Stabilire con certezza quando possa essere avvenuta la sostituzione del cranio è difficile e si possono fare solo supposizioni. Se alcuni studiosi  avanzano dubbi sull’operato di Giovanni Canestrini e collaboratori, altri invece argomentano che nel periodo 1944-46, i resti di Francesco Petrarca potrebbero essere stati maggiormente esposti ad eventuali sottrazioni.

Ma riprendiamo la nostra passeggiata proprio da qui. Lasciandoci alle spalle la chiesa di santa Maria Assunta e la tomba del poeta, una stretta viuzza - abbarbicata tra le abitazioni - conduce alla parte alta del paese. Qui s’incontra l’oratorio della ss. Trinità di cui si ha notizia a partire dal XII secolo, anche se probabilmente l’edificio era preesistente. Più volte modificato nel corso dei secoli, la struttura è di impianto romanico, ad un’unica navata e con travature scoperte. All’interno, il visitatore può apprezzare un altare ligneo seicentesco, una pala di Palma il Giovane che raffigura la Trinità e una grande tela che rappresenta la Città di Padova nell’atto di rendere omaggio a un vescovo martire. Nella chiesa è custodito, inoltre, il dipinto del veronese Giovanni Battista Pellizzari che raffigura La trasmissione del bastone di vicario che Antonio degli Oddi fa al successore Daniele degli Oddi, a testimoniare la secolare importanza della vicaria di Arquà.
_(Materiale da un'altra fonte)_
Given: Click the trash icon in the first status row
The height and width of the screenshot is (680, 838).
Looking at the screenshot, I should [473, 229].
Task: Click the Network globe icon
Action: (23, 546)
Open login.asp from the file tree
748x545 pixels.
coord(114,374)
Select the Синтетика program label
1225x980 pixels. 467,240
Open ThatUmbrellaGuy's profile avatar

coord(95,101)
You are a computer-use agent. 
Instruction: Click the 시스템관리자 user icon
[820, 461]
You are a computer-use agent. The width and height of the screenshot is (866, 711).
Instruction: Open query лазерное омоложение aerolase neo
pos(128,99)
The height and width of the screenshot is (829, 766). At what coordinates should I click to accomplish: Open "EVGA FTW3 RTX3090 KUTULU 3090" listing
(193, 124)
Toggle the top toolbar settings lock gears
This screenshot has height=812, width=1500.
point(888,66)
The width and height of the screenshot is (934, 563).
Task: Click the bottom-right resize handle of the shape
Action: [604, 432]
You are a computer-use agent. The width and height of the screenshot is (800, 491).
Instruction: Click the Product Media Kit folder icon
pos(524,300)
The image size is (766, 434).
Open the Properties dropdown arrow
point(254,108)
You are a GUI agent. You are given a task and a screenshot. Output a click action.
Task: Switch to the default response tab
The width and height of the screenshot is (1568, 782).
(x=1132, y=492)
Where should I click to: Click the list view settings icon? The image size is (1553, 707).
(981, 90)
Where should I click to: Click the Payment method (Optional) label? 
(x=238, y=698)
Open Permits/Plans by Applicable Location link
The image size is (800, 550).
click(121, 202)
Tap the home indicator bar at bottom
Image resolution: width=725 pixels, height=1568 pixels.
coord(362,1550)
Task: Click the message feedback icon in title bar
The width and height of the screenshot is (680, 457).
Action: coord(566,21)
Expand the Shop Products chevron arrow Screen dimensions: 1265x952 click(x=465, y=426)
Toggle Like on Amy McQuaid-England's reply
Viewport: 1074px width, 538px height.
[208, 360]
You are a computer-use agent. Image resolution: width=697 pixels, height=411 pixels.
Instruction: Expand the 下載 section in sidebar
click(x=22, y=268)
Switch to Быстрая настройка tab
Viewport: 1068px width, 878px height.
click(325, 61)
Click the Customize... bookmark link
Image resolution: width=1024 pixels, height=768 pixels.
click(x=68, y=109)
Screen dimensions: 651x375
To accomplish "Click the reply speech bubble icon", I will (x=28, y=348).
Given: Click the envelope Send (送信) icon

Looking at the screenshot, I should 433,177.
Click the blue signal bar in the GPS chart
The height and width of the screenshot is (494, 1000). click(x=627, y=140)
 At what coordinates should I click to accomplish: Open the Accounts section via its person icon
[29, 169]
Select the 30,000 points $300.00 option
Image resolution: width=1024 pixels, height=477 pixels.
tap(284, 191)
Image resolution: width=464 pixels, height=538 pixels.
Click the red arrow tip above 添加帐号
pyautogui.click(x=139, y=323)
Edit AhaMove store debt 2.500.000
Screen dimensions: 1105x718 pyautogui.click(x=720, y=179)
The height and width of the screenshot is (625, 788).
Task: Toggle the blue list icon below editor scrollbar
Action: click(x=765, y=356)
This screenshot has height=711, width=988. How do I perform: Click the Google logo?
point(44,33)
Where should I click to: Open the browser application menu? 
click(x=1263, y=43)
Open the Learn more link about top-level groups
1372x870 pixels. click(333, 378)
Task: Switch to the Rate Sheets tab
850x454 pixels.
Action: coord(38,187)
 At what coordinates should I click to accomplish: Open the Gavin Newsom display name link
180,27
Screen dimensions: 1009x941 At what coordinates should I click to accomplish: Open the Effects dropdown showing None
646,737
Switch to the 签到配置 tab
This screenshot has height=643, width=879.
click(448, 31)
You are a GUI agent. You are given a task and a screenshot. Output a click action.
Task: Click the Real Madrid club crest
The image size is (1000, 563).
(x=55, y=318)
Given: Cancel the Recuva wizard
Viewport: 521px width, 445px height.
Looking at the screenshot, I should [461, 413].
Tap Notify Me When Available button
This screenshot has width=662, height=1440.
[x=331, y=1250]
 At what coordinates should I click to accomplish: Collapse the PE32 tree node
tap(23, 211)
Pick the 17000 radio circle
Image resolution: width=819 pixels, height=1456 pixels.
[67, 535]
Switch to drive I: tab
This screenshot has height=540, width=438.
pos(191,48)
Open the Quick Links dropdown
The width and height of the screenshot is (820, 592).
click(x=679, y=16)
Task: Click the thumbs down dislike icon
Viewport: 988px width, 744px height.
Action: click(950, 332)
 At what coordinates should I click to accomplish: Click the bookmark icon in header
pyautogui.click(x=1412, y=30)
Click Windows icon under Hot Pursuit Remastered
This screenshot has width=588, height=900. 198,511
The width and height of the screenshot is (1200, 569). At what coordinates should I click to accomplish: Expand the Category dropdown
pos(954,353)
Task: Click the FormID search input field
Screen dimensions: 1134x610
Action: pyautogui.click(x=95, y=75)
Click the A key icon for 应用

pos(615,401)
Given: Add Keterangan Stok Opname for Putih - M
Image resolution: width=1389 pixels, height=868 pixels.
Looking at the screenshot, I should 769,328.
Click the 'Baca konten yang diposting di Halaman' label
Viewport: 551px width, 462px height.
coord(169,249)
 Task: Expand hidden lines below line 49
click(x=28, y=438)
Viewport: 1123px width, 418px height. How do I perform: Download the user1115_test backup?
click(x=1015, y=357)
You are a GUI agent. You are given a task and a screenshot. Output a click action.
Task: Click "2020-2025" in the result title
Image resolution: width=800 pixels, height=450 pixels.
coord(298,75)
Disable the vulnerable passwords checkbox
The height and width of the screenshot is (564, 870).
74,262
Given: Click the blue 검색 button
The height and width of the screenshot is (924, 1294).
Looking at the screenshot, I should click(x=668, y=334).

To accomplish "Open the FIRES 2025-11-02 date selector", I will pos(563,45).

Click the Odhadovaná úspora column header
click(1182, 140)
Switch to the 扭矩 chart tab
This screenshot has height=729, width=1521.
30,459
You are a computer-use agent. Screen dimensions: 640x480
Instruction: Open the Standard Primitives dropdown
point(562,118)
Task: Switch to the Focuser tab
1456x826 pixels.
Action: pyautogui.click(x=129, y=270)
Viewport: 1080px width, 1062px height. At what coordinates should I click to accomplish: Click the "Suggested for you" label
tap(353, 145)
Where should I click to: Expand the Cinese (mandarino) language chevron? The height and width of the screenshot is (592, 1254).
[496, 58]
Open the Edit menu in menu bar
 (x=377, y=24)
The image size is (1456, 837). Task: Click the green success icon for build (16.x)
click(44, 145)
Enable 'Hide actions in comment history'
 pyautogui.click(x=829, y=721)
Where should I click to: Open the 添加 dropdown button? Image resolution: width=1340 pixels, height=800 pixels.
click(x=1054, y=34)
A ridosso dell’oratorio si trova, per l’appunto, la loggia dei vicari con quella che un tempo era l’annessa casa, sede amministrativa della vicaria di Arquà durante il Medioevo e l'età veneziana. Qui avevano luogo le assemblee presiedute dal vicario, a cui partecipavano tutti i capifamiglia del luogo per prendere decisioni legate alla vita sociale, giuridica ed economica del territorio. Agli inizi dell’Ottocento la loggia rimase priva della copertura originaria, fino a quando nel 2003 il Comune di Arquà avviò un intervento di restauro che restituì all’edificio un tetto in rame e vetro.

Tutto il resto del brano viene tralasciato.